Comment on page
Very little about your use of AWS is constrained by Substrate. Beyond a few central assumptions, your choices are as endless as AWS makes them. This is a double-edged sword. Part of the value of Substrate is in guiding you through the endless maze that must be navigated just to start using AWS in a scalable manner.
Substrate stays modest in the constraints it imposes:
- It wants you to use AWS accounts to create separation between domains (services or groups of services) and between environments (data sets and the infrastructure that store and process them).
- It wants you to use shared VPCs (that it manages) to simplify network layout and minimize transit costs. (Note well, though, that this is not required. You're welcome to create more VPCs and wire them together with VPC Peering or even PrivateLink.)
- It wants you to be prepared to deploy to multiple regions even if you don't choose to do so immediately or at all times.
- It wants you to use Terraform to define the vast majority of your infrastructure and it wants you to organize your Terraform resources into global and regional modules to preserve your ability to run in multiple regions. See global and regional Terraform modules for more information.
That leaves weighty choices like service architecture, storage and compute technologies, multi-tenancy, traffic routing, and more entirely up to you. These can still be overwhelming choices. Some advice follows.
The particular storage technology you choose makes absolutely no difference but you should absolutely count on hosting many instances of your chosen storage technologies, with at least one in every domain account in every environment. Service-oriented architecture is (partially) about encapsulation, after all, and the services in a domain should absolutely be encapsulating their data.
As with storage technologies, your choice of compute technology is your own except that if you choose to use container orchestration frameworks like ECS or Kubernetes you should operate e.g. one cluster per AWS account. This ensures that the failure domain in case of cluster failure is the same as in case of application failure. ECS and Kubernetes users may be (rationally, justifiably) tempted to define slightly larger domains than they otherwise would in order to take advantage of some economies of scale by having larger clusters where more bin-packing efficiency can be had.
It seems like Substrate should express an opinion on how DNS domains and load balancers are organized. The truth, though, is that these decisions are more tightly tied to how traffic enters your network than how that network is laid out.
If you have a single service that “fronts” all your other services then buying your DNS names and hosting your load balancers in domain accounts makes sense.

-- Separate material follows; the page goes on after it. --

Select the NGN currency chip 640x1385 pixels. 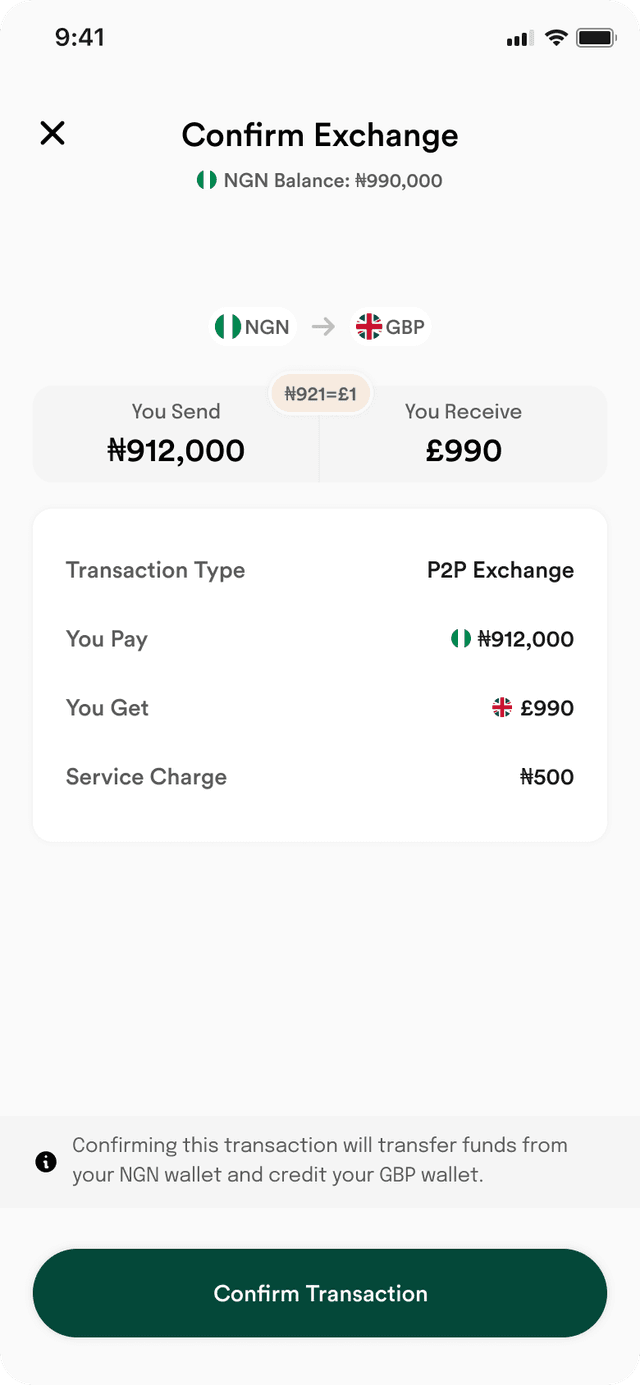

On the other hand, if you use a single load balancer to route traffic to many services spread across more than one domain then buying DNS domains and hosting the load balancer in a dedicated DNS account or even the network account makes sense.
As for the practical matter of buying DNS domain names, here's what we recommend:
- 2.Use a Terraform data source to refer to the hosted zone created when you buy the domain
- 3.Manage DNS records in Terraform as usual
If you want to go to the extreme, you can use Substrate in a purely serverless environment by simply not using the VPCs Substrate manages and shares into your domain accounts.
If you take this path, you should ensure you've answered “no” to Substrate managing NAT Gateways in your networks, as they cost about $100 per month per region per environment/quality pair.
Where to store your secrets? If you choose AWS Secrets Manager, Hashicorp Vault, something else that runs in your organization (i.e. something that isn't a SaaS product), you'll need to decide which AWS accounts host these services.
I think the most important property of any secret management strategy is that it makes storing a secret the right way easier than storing one the wrong way i.e. committed alongside your source code. For my money, the solution with the lowest barrier to entry is AWS Secrets Manager in whatever account needs to access the secrets. This makes the requisite IAM policies straightforward to write, access restricted pretty well by default, and adding new secrets as easy as I can imagine. (See the
aws-secrets-managertool bundled with Substrate for an example of how easy putting secrets into AWS Secrets Manager can be.)